A couple of weeks ago, I had the opportunity to attend the Designing Storage Architectures for Digital Collections meeting, or the storage meeting for short.
Why is this annual meeting a highlight for many of my colleagues here at the Library?
Because it zeros in on the critical data storage challenge cultural heritage organizations face with managing digital collections. The meeting is unique in that it brings together the data storage community and the digital preservation community to focus on the challenge. Libraries, archives and museums depend on storage systems to archive and preserve cultural digital content. While our interests in storage media are driven by our organizations mission, commercial vendors have strong financial incentives with respect to investing in technology for new storage media.
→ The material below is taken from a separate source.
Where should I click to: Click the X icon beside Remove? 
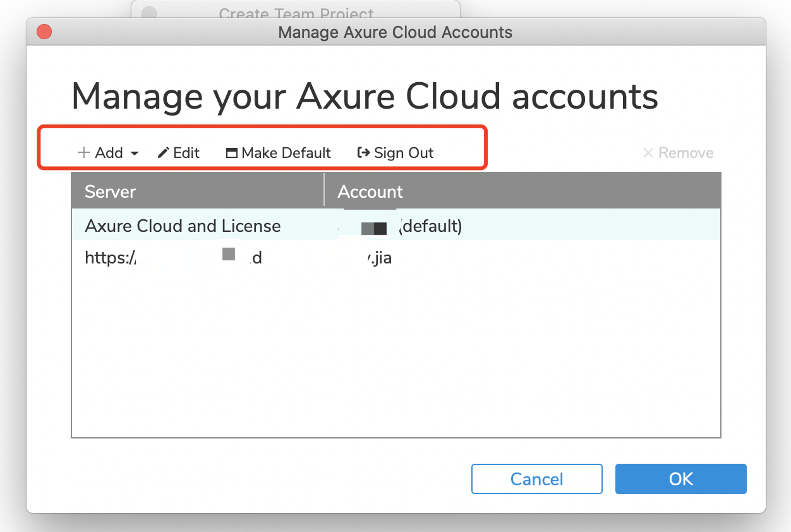pos(648,153)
The two don’t always intersect.
This year’s meeting featured panels and presentations from various storage vendors discussing data storage applications, cloud and tiered storage, standards development (or lack thereof), scalability of systems, and durability and longevity of “tape vs. disk.” Vendors were asked to specifically address these points:
- How would you store data 5 petabytes, 20 PB and 50 PB in a given year between now and 2018, based on where technology is going?
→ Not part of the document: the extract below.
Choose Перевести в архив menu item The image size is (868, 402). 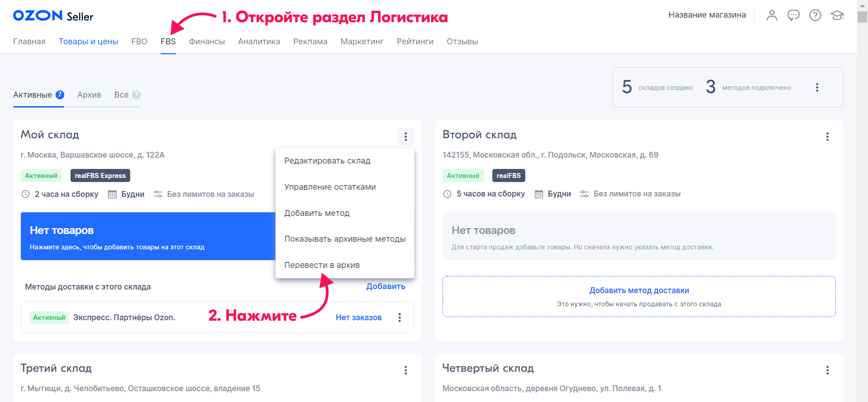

- What is the future market for tape usage?
- What is the future market for what we now call hierarchical storage management?
The discussions following the presentations were engaging and (at times) pointedly direct. The presentations are available here; discussion notes will be available within the next couple of weeks. For those of you looking for the meat of the technical discussions, check back tomorrow for Leslie Johnstons post.
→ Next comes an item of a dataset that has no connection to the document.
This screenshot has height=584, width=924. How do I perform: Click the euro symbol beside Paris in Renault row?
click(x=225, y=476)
For someone who doesnt have a strong technical background, I found the discussions about current and future technologies interesting, albeit highly descriptive and scientific regarding hardware and systems components. Lots of acronyms and phrases were thrown around (REST S3 is the new SCSI and HSM appliance). LTFS (Linear Tape File System) was significantly discussed. I searched for these and other terms on my laptop during the meeting, many, many times.
The discussions around the expectations of the archival community for vendors resonated more with me and my work. Aside from technical requirements for data storage, there are preservation strategies and policy decisions that influence how cultural heritage institutions manage their digital collections. Libraries and archives cant afford to lose any content under their stewardship, but there is also the realistic tension of how much loss is acceptable. So, institutions make decisions about their storage media based on other factors in addition to costs and scalability of systems.
For one, institutions consider how storage systems manage metadata and provenance. Can the system authenticate the data? Are privacy and legal issue policies built into the system? For another, institutions rely on various levels of file accessibility. What level of effort is needed retrieve or correct corrupt files? Does the system allow for migration and seamless access? Can data stewards, and not just IT managers, easily use the system?
These, among others, are the factors digital preservation practitioners consider for their storage and management systems. Convening together helps both communities identify common areas of interest and possible solutions.